Poll. Am I wrong??? FMIL Vent.

My mom is hosting my bridal shower all by herself which has been quite an effort on her behalf since she wanted to have it at a decent place. That being said, she is paying per person so we sent out invites with response cards. And she was nice enough to allow FMIL to invite a few people from her side. When I got the list of addresses of the people that FMIL wanted us to send invites to, it was 20 something people long! How inconsiderate is that knowing that you have not contributed a penny towards the shower.

Anyhow, now I'm having an issue withe the in-laws because FMIL and a few of her friends have not bothered to send the response cards back. Obviously, I know FMIL will be there but her invitees that have not responded have called her to tell her whether they are coming or not instead!

Now here's the thing...

• [Stated goal a]
Return the records verbatim, starting with the line that contains "The width and height of the screenshot is (1024, 534)." and continuing through the line that contains "[x=561, y=872]", with both of those lines included.

(Records for locating displayed items)
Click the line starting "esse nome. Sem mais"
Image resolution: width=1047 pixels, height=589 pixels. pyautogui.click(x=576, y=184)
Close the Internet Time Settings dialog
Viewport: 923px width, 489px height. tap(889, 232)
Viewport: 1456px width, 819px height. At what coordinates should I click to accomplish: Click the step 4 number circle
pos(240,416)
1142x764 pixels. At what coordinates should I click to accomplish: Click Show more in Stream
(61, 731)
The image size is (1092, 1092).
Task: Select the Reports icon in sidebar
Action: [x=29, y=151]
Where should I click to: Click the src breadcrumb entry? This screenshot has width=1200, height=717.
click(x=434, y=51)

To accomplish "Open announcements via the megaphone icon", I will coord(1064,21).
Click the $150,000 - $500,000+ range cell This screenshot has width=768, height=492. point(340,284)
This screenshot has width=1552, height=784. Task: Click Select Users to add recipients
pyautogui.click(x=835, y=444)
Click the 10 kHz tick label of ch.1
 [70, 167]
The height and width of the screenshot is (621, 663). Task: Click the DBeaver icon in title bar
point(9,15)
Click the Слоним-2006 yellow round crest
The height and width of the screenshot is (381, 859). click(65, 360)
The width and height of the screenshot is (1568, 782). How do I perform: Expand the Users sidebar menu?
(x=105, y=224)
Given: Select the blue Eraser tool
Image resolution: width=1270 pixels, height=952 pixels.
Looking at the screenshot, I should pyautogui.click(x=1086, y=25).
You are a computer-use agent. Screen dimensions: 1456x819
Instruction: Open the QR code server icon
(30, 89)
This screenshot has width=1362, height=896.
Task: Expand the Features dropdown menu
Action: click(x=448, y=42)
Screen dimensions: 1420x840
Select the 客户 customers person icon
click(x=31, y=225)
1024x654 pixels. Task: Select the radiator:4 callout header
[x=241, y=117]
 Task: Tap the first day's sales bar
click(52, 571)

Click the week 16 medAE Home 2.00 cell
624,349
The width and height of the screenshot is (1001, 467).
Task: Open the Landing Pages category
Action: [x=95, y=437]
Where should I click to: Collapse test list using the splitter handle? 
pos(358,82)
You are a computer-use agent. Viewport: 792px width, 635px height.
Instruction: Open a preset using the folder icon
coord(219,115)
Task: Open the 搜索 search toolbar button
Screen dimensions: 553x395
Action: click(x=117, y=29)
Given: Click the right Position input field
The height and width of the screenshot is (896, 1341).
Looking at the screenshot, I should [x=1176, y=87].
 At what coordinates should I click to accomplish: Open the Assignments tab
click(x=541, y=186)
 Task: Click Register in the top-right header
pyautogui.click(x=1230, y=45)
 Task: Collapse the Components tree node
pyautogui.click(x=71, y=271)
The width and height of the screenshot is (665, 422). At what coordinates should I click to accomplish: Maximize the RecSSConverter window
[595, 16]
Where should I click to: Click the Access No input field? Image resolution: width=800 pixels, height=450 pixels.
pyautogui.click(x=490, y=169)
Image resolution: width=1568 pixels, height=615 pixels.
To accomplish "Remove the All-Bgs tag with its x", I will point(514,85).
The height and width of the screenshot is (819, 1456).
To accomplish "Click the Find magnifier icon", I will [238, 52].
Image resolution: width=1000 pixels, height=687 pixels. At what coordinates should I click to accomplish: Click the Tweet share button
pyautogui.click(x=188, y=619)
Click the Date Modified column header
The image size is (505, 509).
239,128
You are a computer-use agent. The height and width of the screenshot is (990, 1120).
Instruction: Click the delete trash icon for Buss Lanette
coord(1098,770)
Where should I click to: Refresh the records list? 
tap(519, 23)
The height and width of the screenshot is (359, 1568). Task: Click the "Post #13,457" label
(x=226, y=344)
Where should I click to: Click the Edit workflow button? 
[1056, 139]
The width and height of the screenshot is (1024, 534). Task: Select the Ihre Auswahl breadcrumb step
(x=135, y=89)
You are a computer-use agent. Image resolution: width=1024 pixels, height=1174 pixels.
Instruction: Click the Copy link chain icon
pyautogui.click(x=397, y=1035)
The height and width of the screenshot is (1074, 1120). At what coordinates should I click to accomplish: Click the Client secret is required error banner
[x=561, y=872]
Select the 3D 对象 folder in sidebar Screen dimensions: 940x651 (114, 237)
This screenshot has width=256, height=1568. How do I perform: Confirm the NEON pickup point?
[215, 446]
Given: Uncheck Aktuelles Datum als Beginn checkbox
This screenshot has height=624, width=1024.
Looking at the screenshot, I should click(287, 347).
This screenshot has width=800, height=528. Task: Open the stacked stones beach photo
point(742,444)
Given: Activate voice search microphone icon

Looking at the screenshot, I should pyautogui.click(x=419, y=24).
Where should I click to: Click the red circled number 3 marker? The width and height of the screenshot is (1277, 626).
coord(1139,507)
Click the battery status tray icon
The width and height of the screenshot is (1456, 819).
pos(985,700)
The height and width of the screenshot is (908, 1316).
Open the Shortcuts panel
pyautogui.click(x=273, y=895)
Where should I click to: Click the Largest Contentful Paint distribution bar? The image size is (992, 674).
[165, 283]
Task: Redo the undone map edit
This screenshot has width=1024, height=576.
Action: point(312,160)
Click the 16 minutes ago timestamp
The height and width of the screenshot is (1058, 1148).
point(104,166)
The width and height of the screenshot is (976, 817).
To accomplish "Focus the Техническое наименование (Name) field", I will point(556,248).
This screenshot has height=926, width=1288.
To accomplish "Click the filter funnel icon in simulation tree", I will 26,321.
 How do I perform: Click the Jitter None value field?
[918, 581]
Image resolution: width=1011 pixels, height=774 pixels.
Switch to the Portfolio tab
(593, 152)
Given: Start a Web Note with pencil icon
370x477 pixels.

• [Stated goal b]
Condense the paragraph of the bridal shower post that begins "My mom is hosting my bridal shower" into a bulleted list that keeps its main facts.

• [Expected answer a]
The width and height of the screenshot is (1024, 534). Task: Select the Ihre Auswahl breadcrumb step
(x=135, y=89)
You are a computer-use agent. Image resolution: width=1024 pixels, height=1174 pixels.
Instruction: Click the Copy link chain icon
pyautogui.click(x=397, y=1035)
The height and width of the screenshot is (1074, 1120). At what coordinates should I click to accomplish: Click the Client secret is required error banner
[x=561, y=872]

• [Expected answer b]
- The writer's mom is hosting the bridal shower by herself, which has taken considerable effort because she wanted a decent venue.
- She pays per person, so invitations went out with response cards.
- She allowed FMIL to invite a few people from her side.
- FMIL's list of addresses turned out to be 20-something people long.
- The writer considers this inconsiderate, since FMIL has not contributed a penny toward the shower.